Es wird einem einfach warm ums Herz, wenn Illaoi, eine Krakenpriesterin des Buhru-Volkes, mit dem aus Freljord stammenden Beschützer Braum flirtet, da sie seinem nordischen Charme einfach nicht widerstehen kann.

Selbst die schwächeren Story-Momente werde also gut durch die Charaktere getragen. Dies ist aber auch bitter nötig, da mit der Geschichte eindeutig mehr möglich gewesen wäre und Ruined King leider nur die Oberfläche des League-Universums ankratzt.

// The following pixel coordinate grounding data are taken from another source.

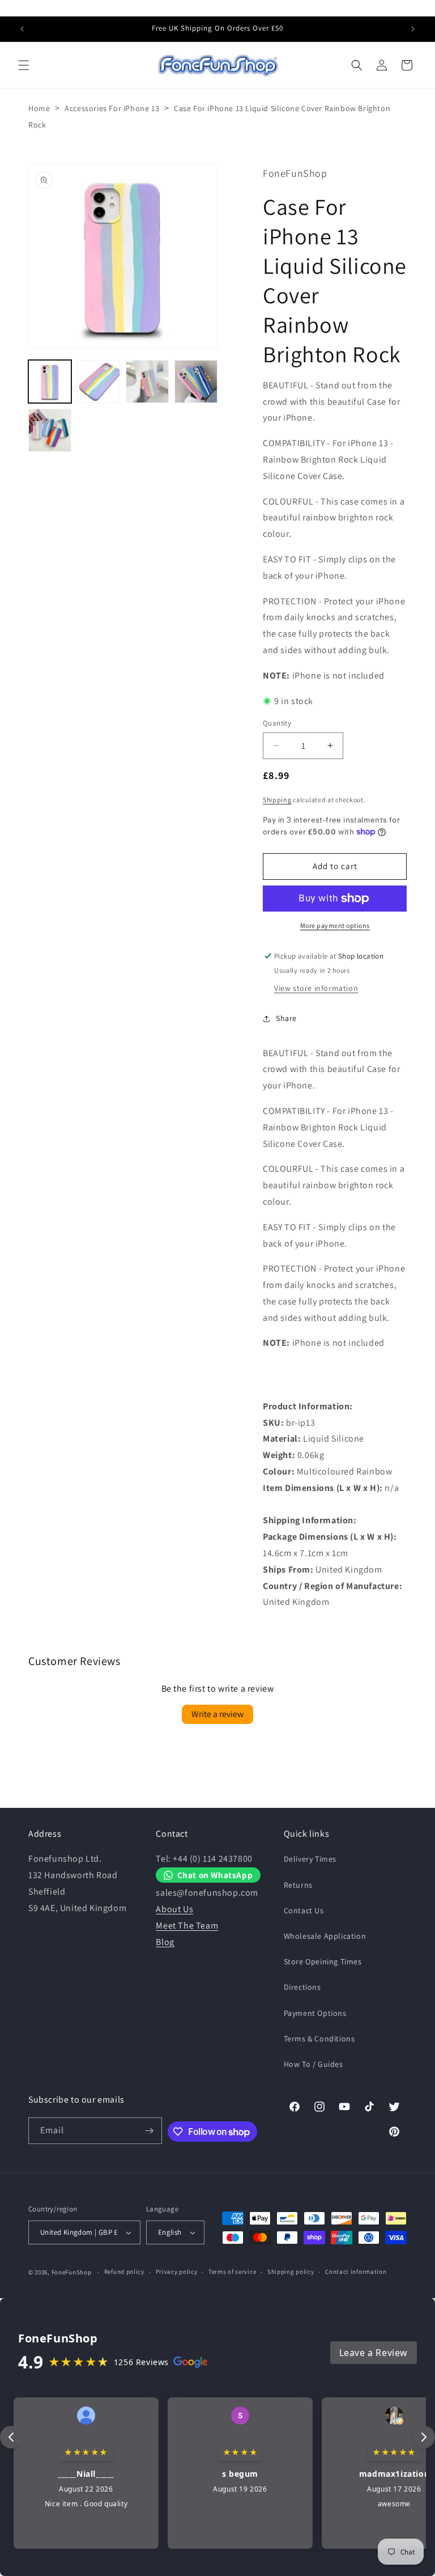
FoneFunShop (72, 2272)
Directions (302, 1987)
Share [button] (286, 1018)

Ursprünglich war offenbar geplant, Ruined King zeitgleich mit dem Update zu veröffentlichen, welches Viego als spielbaren Charakter zu League of Legends hinzufügt. Das hätte die Möglichkeit geboten, den Charakter und seine Geschichte noch davor in Ruined King zu erleben und hätte für ordentlich frischen Wind gesorgt.

Die Pandemie machte hier leider einen Strich durch die Rechnung und so wurde Ruined King nun erst lange nach dem LoL-Debüt Viegos veröffentlich, weshalb schon im Voraus vieles über ihn und seine Geschichte bekannt war. Das ist natürlich schade, da es die Story für Fans nur noch weniger spektakulär wirken lässt.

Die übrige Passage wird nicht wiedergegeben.